JetBlue-Spirit merger blocked – The Points Guy

JetBlue’s merger with Spirit Airlines was blocked by a federal judge on Tuesday, effectively ending the proposed combination. The decision came after Judge William G. Young of U.S. District Court in Massachusetts ruled that the merger would be anti-competitive and in violation of antitrust laws as argued by the U.S. Department of Justice.

This ruling dealt a major blow to JetBlue, which had hoped to absorb Spirit Airlines and eliminate its ultra-low-cost carrier brand. JetBlue had contended that it needed Spirit’s aircraft and crew members in order to expand and compete with larger U.S. carriers. However, the judge’s decision put an end to these plans.

It remains uncertain whether JetBlue plans to appeal the ruling. In a joint statement, both airlines expressed their disagreement with the decision and stated that they would review the court’s ruling and evaluate their next steps. The termination of the Northeast Alliance between JetBlue and American Airlines, another blow to JetBlue’s growth plans, was also mentioned in the statement.

Following the news of the blocked merger, share prices for Spirit Airlines fell significantly while JetBlue’s shares saw a modest increase. This outcome reflects the market’s reaction to the ruling and its implications for both airlines.
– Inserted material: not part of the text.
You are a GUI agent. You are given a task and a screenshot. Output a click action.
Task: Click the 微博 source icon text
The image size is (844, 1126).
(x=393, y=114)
Judge Young’s ruling came after a month-long trial that concluded in early December. Throughout the trial, JetBlue had argued that the merger with Spirit would allow it to double in size and effectively compete with the four major U.S. airlines: American Airlines, Delta Air Lines, Southwest Airlines, and United Airlines. These four carriers currently control around 80% of the U.S. air travel market.
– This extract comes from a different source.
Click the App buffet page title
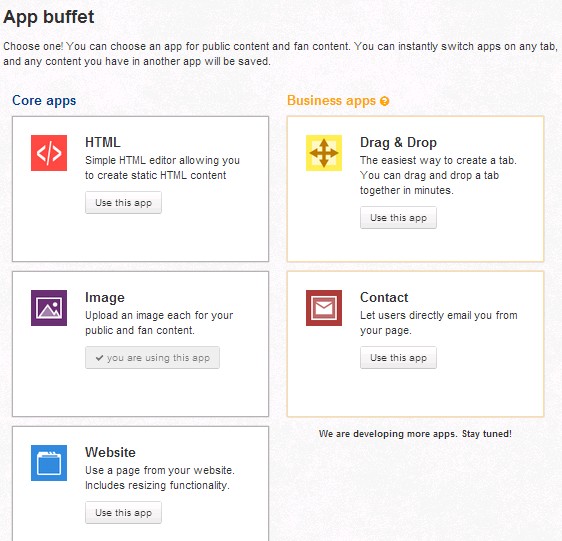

On the other hand, the U.S. Department of Justice contended that the merger would harm price-sensitive consumers. They argued that Spirit’s elimination from certain routes would lead to increased prices. The DOJ filed a lawsuit in March to block the merger, asserting that it violated antitrust laws.

The DOJ has challenged previous airline mergers, although many were ultimately settled. JetBlue’s lawyers argued that the current landscape of the U.S. airline industry, with four major carriers dominating the market, necessitated mergers for smaller entrants to survive and thrive.

During the trial, both JetBlue and Spirit also argued that other ultra-low-cost carriers, such as Frontier, Allegiant, Avelo, and Breeze, would fill the void left by Spirit’s potential exit from the market. Executives from both airlines testified that Spirit, which has struggled financially due to the impact of the COVID-19 pandemic, could not continue operating in its current form as an ultra-low-cost carrier. This implied that even without the merger, Spirit would not be able to maintain its current market position.

The central question in the trial revolved around whether the potential increase in the lowest fares on certain routes due to Spirit’s exit would be outweighed by the potential to lower average airfares across the broader market by exerting more pressure on the major carriers.

This is not the first time the DOJ has won an antitrust case. Last year, they successfully blocked JetBlue’s Northeast Alliance with American Airlines. However, that case involved one of the major U.S. carriers and occurred while the Spirit merger was still under consideration.

As of now, this is a developing story, and updates are expected to provide further insights into the future plans of both JetBlue and Spirit Airlines.